Gifted education advocates have welcomed the $5 million in the Education Budget to support the learning and well being of gifted students in New Zealand.

The recent funding boost, announced in February this year, supports funding for one day a week programmes, awards for gifted learners, events and opportunities and online learning – all services are direct to students, for their benefit.

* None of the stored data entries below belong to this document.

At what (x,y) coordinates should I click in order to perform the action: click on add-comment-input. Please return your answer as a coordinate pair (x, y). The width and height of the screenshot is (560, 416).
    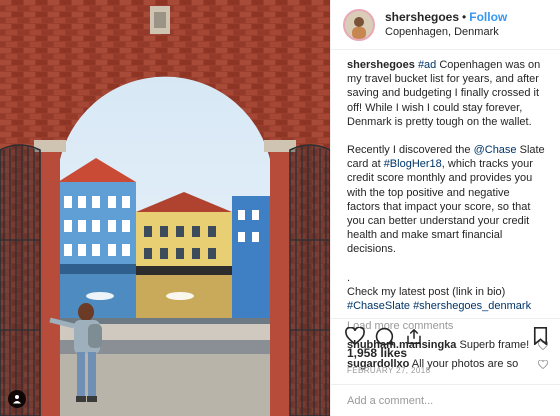
    Looking at the image, I should click on (446, 400).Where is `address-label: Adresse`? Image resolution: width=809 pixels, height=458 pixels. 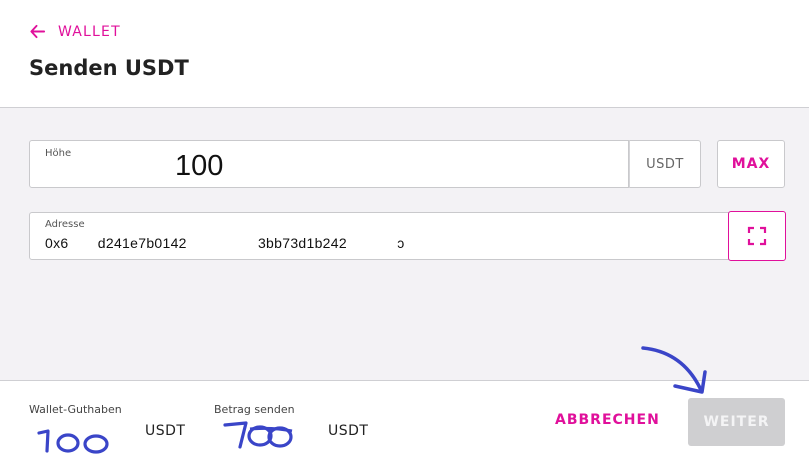 address-label: Adresse is located at coordinates (65, 224).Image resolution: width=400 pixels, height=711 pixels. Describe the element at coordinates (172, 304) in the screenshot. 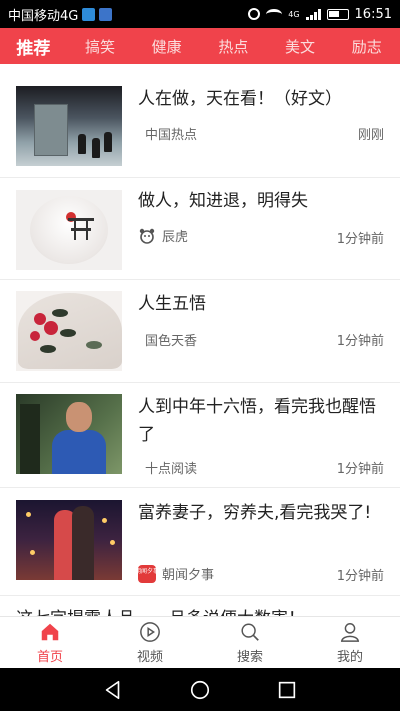

I see `news-title: 人生五悟` at that location.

The only support for professionals is enhanced online guidance through changes and additions to the Ministry’s Te Kete Ipurangi website.

“The programmes and awards are really exciting, from mentoring to inventions, media tech, marine studies, chess and Māori navigation, and most are facilitated outside of schools,” observes giftEDnz Board Co-chair Dr Nadine Ballam of the University of Waikato.

“This out of school approach is part of an important continuum of opportunities and requires specialists to ensure high quality, appropriate services.”

giftEDnz Board co-chair and University of Waikato doctoral candidate, Justine Hughes says giftEDnz supports professionals – teachers, principals, educational psychologists, and other specialists – to respond appropriately to the learning, emotional and social differences of gifted learners.

“Gifted kids learn at a faster pace and greater depth than many of their peers, and with these advanced qualities and abilities, they inherently have a different set of social and emotional needs,“ explains Hughes.

The Ministry of Education estimates 40,000 students to be gifted, and the events and awards will go some way to meeting some students’ needs in some programmes outside of school settings.

But, as Board member Associate Professor Tracy Riley of Massey University reflects, “The Ministry of Education has committed to a continuum of services for gifted learners and expects all schools to identify and provide for their needs – every day in every classroom.”

Like many other advocates, members of giftEDnz anxiously await the details for future, ongoing funding.

“We are ready to support professionals who provide services to gifted students and welcome these newly funded programme providers to join our network,” says Hughes. “We are delighted the funding has been restored and hopeful that the additional funds will redress the balance by providing support of teachers, as well as funding for in-school programmes for the gifted.”

During the upcoming Gifted Awareness Week celebrations (17-24 June), the Board and many members are blogging, releasing a position statement and encouraging members to get politically active, advocate for their students and celebrate gifts and talents.

“The 2019 theme, Mythbusting, provides a great opportunity for provocative discussion and critical reflections on supporting learning and well-being of the gifted,” says Riley.